The twilight of European feudalism was more prolonged in French Canada than in any other land. Its prolongation was unfortunate. For several decades preceding 1854 it had failed to adjust itself to the new environment, and its continuance was an obstacle to the economic progress of Canada. Its abolition was wise—a generation or two earlier it would have been even wiser. All this is not to say, however, that the seigneurial system did not serve a highly useful purpose in its day. So long as it fitted into the needs of the colony, so long as the intendancy remained to guard the people against seigneurial avarice, the system had a great deal to be said in its behalf. It helped to make New France stronger in arms than she could have become under any other plan of land tenure; and with states as with men self-preservation is the first law of nature.
In two larger books entitled 'The Selgniorial System in Canada' (New York, Longmans, Green, and Co., 1907) and 'Documents relating to the Seigniorial Tenure in Canada' (Toronto, The Champlain Society, 1908), the writer has discussed Canadian feudalism in its technical phases.
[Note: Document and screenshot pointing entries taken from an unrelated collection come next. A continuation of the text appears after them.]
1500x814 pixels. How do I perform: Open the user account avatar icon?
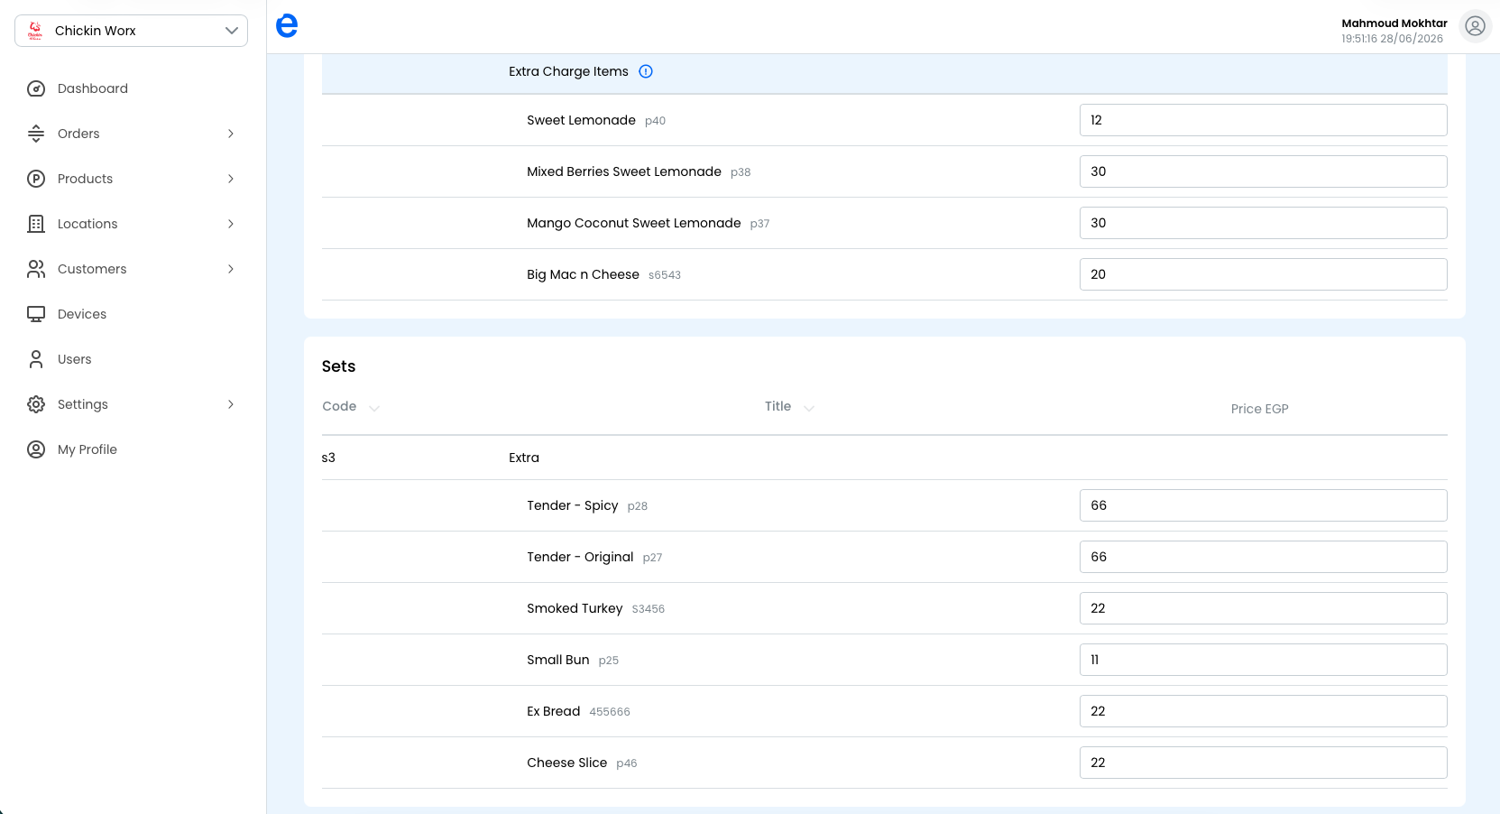pos(1475,26)
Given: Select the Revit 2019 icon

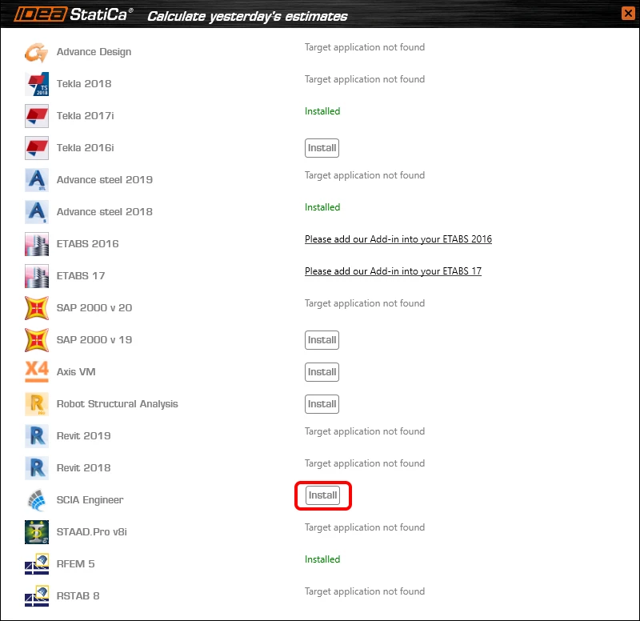Looking at the screenshot, I should click(x=37, y=436).
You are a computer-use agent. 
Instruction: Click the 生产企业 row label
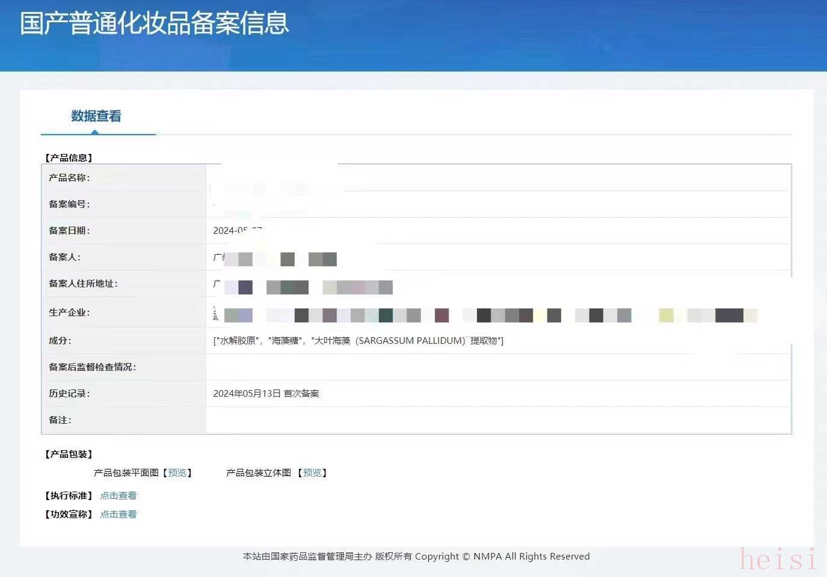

The former volume contains a full bibliography of manuscript and printed materials.
The reader who desires to know more about this interesting side of early Canadian history may also be referred to Professor George M. Wrong's 'Canadian Manor and its Seigneurs' (Toronto, 1908); Philippe-Aubert De Gaspe's 'Les anciens Canadiens' (Quebec, 1863); Professor C. W. Colby's 'Canadian Types of the Old Regime' (New York, 1908), especially chapter iv; W. P. Greenough's 'Canadian Folk Life and Folk Lore' (New York, 1897); the Abbe H. R. Casgrain's 'Paroisse Canadienne au XVIIe Siecle' (Quebec, 1880); Benjamin Sulte's articles on 'La Tenure Seigneuriale' in the 'Revue Canadienne', July-August, 1882; and Leon Gerin's paper on 'L'habitant de Saint-Justin' in the 'Proceedings and Transactions of the Royal Society of Canada', 1898, pp. 139-216. There is a short, but very interesting chapter on 'Canadian Feudalism' in Francis Parkman's 'Old Regime in Canada' (Boston, 1893), and various phases of life in New France are admirably pictured in every one of the same author's other volumes.